■ Work task ■
Among the entries below, one line contains "Task: Click the red Max legend color swatch" and another contains "Viewport: 1568px width, 533px height.". Transcribe those two lines and every line between them, exactly.

■ Excerpted data ■
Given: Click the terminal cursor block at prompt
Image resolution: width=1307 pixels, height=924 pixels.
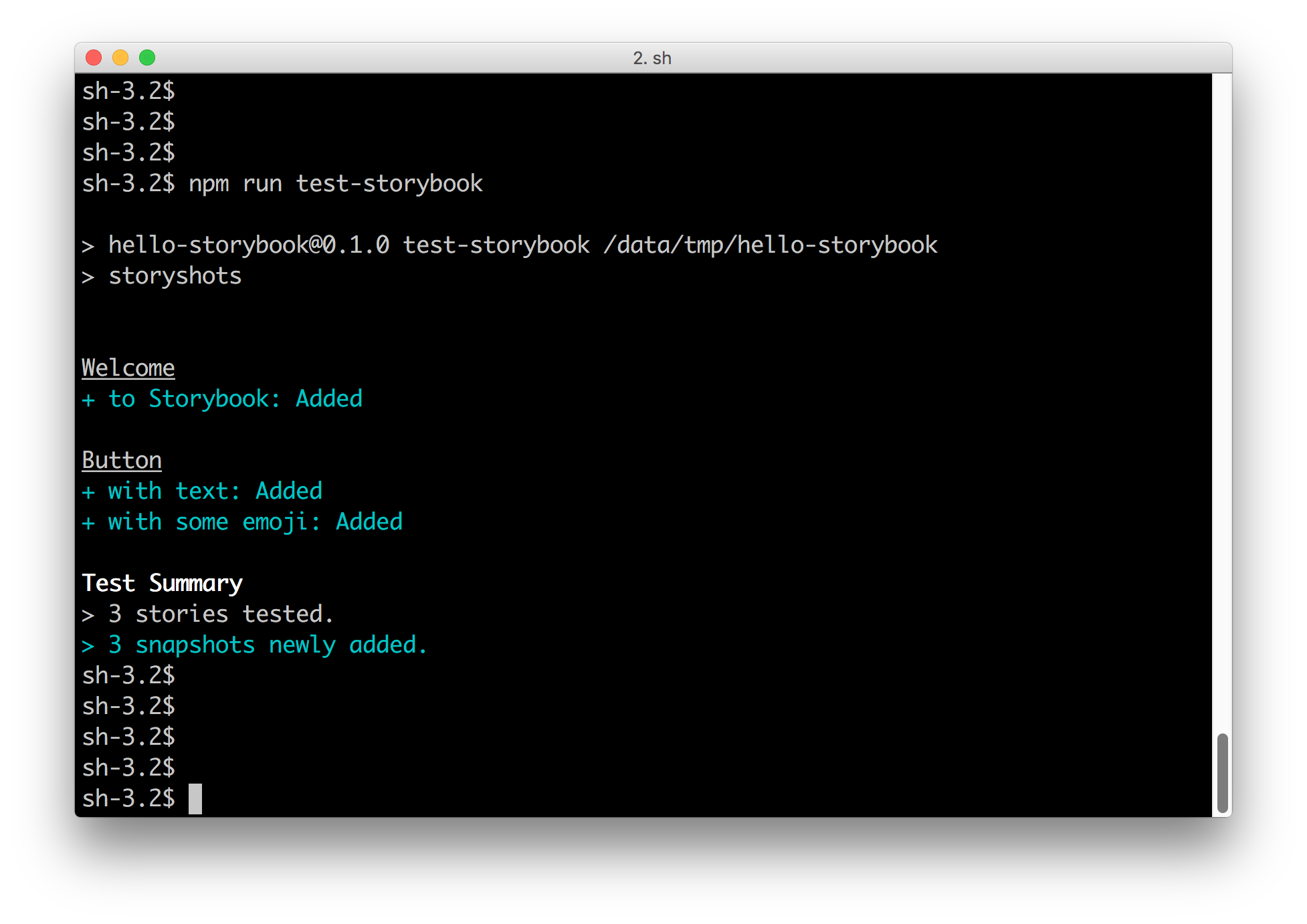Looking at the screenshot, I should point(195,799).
---
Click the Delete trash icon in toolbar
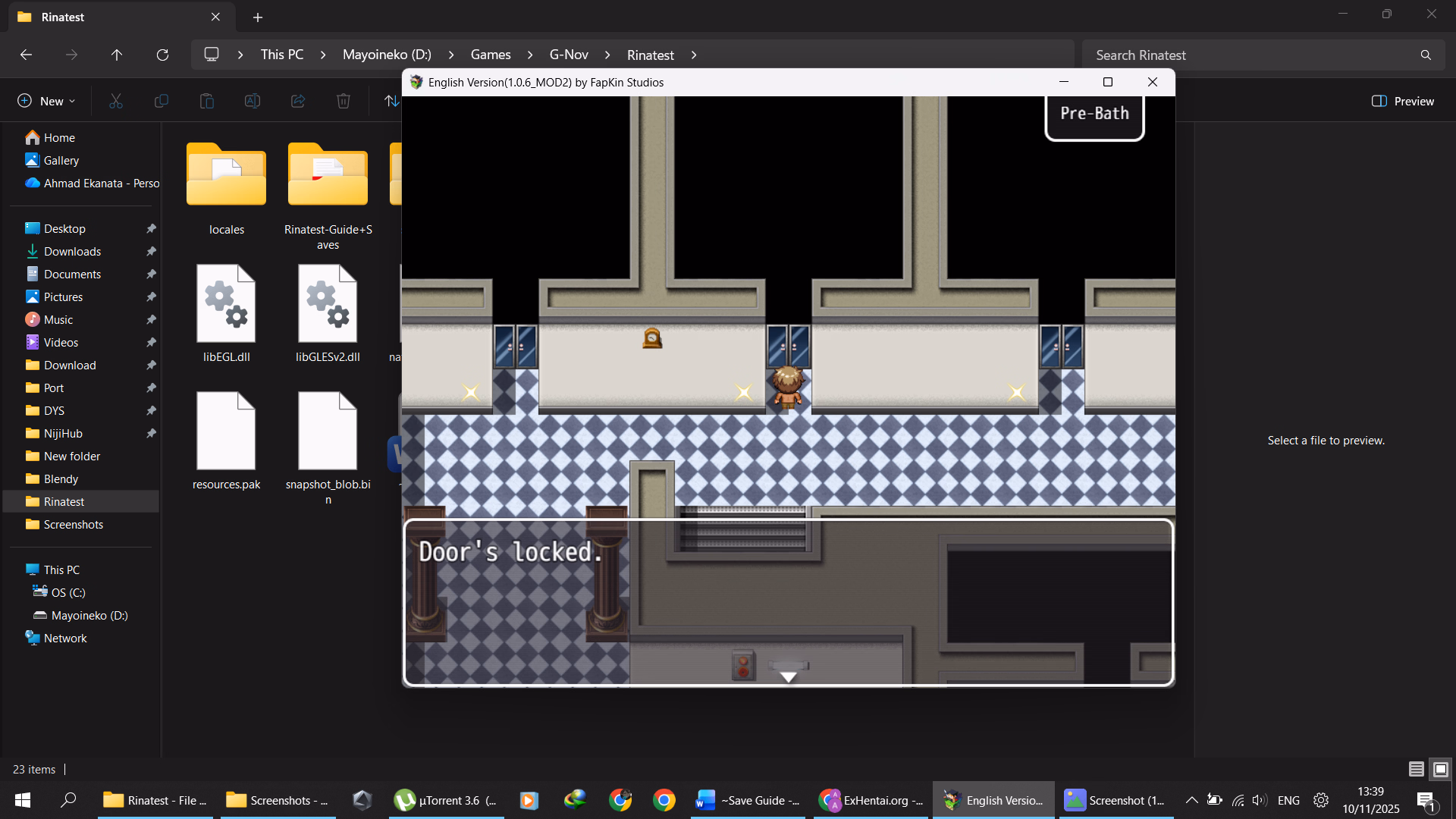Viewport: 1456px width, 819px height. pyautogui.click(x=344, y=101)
---
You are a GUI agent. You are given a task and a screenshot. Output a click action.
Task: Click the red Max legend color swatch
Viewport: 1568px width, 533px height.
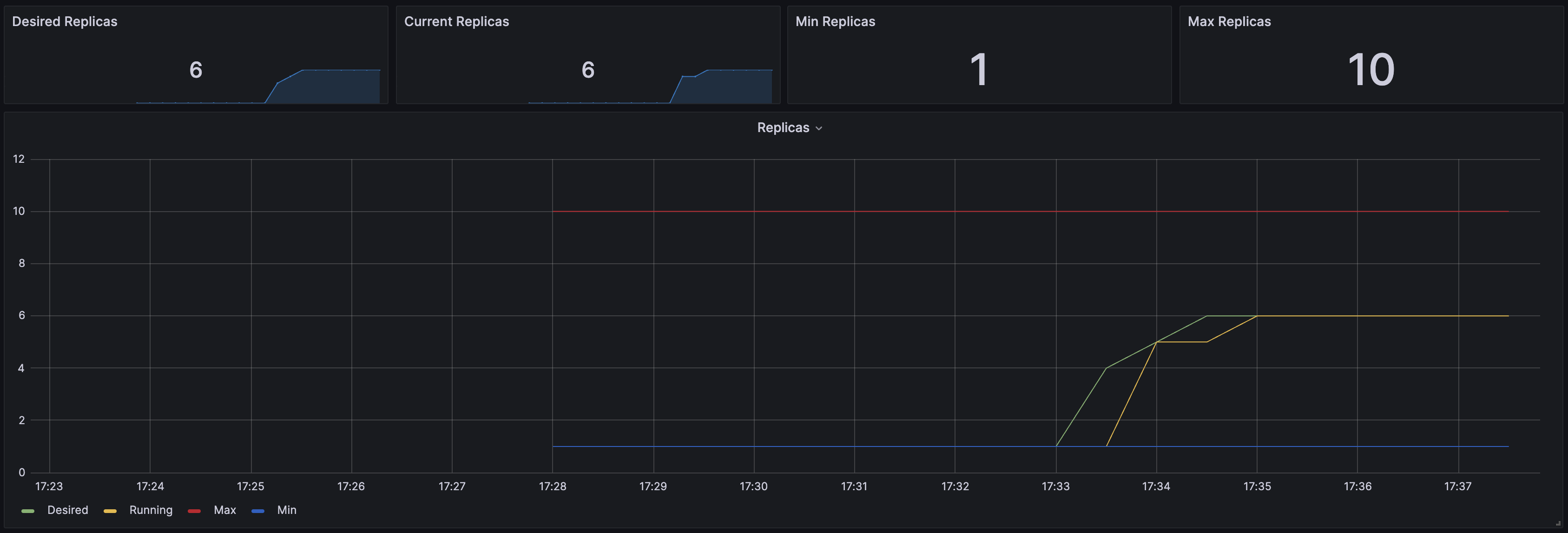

■ Solved exercise ■
Task: Click the red Max legend color swatch
Viewport: 1568px width, 533px height.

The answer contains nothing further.